A derme, a camada intermediária da pele, é mais espessa que a epiderme e abriga as glândulas sebáceas, folículos pilosos (as raízes dos pelos), vasos sanguíneos e nervos. Já o tecido subcutâneo, o mais profundo, é responsável pela retenção do calor do corpo e funciona como um "colchonete", que absorve impactos e protege os órgãos internos contra os choques e as pancadas. 

O carcinoma basocelular ou de células basais tem origem nas células basais da epiderme e representa 75% dos casos de câncer de pele. É mais comum em pessoas de meia-idade e idosos e geralmente aparece em áreas muito expostas ao sol ao longo da vida, como o rosto e o pescoço. Como o hábito de tomar sol e ir à praia por longos períodos é muito popular, esse tipo de câncer tem aparecido em pessoas cada vez mais jovens. O carcinoma basocelular se desenvolve lentamente e dificilmente se espalha para outras áreas do corpo, mas exige tratamento mesmo assim. Entre 35% e 50% das pessoas que tiveram esse câncer de pele vão ter outro num prazo de 5 anos após o diagnóstico. Isso significa que quem já teve câncer de pele tem de fazer um acompanhamento permanente. 

O carcinoma espinocelular ou de células escamosas tem origem na camada mais externa da epiderme e responde por 20% do total de casos. Geralmente aparece no rosto, nas orelhas, nos lábios, no pescoço e no dorso da mão. Pode também surgir de cicatrizes antigas ou feridas crônicas da pele em qualquer parte do corpo e até nos órgãos genitais.

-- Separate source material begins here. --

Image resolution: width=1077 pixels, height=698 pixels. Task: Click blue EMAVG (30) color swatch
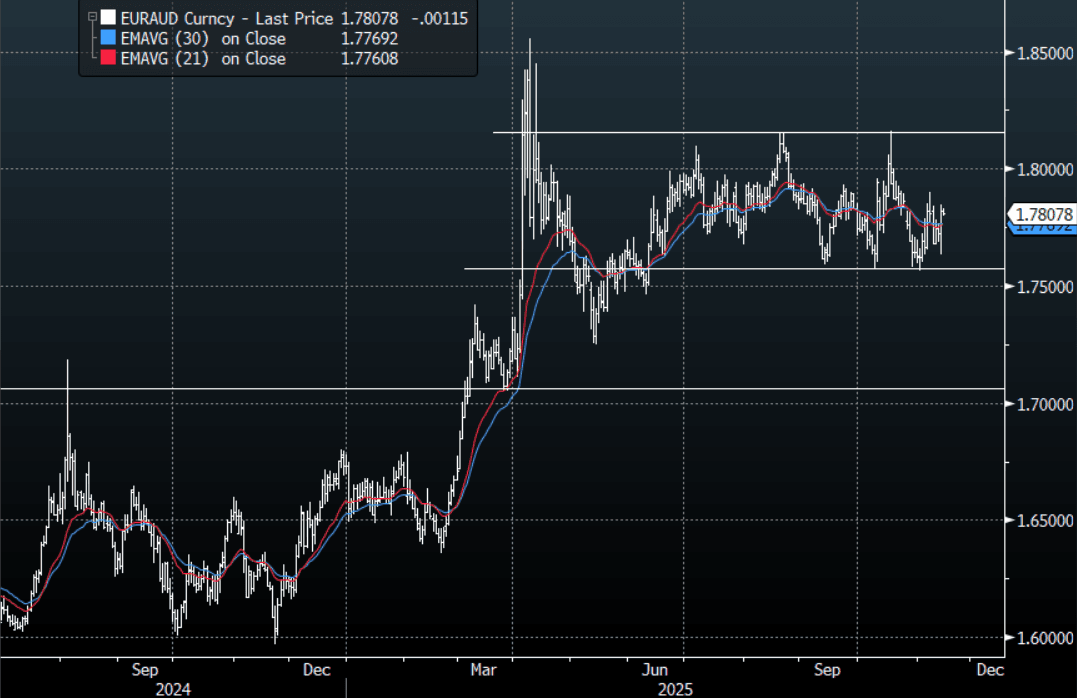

Carcinomas espinocelulares têm risco maior que o basocelular de invadir o tecido gorduroso e atingir outros órgãos. 

Há vários outros tipos de câncer não melanoma, mas são bem mais raros e representam apenas 1% do total. 

A maioria dos tumores de pele são benignos, dificilmente se transformam em câncer, mas é um sinal de que alguma coisa está errada e é preciso procurar um especialista. As lesões pré-cancerosas também merecem atenção e tratamento porque, com o tempo, podem se tornar cancerosas. 

É o caso da queratose actínica, causada por exposição aos raios UV do sol e que aparece como pequenas lesões ásperas, avermelhadas ou cor da pele, no rosto, nas orelhas, no dorso da mão, nos braços e até na cabeça de homens calvos. Elas são mais comuns em pessoas de meia-idade e de pele clara e, se não são tratadas, podem se transformar em carcinoma espinocelular. O carcinoma espinocelular in situ ou doença de Bowen é o estágio inicial do câncer de células escamosas, ainda restrito ao local onde se originou. Também causado pela exposição prolongada ao sol, ele aparece como manchas avermelhadas cobertas por crostas e com bordas irregulares. Os idosos são a maioria dos pacientes e costumam apresentar mais de uma lesão. A cirurgia é tratamento-padrão, mas radioterapia, crioterapia e quimioterapia também podem ser usadas. O queratoacantoma é parecido com o carcinoma espinocelular e costuma aparecer em áreas descobertas como face, antebraço, dorso das mãos e pescoço. Existem formas solitárias ou múltiplas. Há fase de crescimento rápido (4 a 8 semanas), período estacionário e involução espontânea (4 a 6 meses). É importantíssimo que a lesão seja removida cirurgicamente e analisada.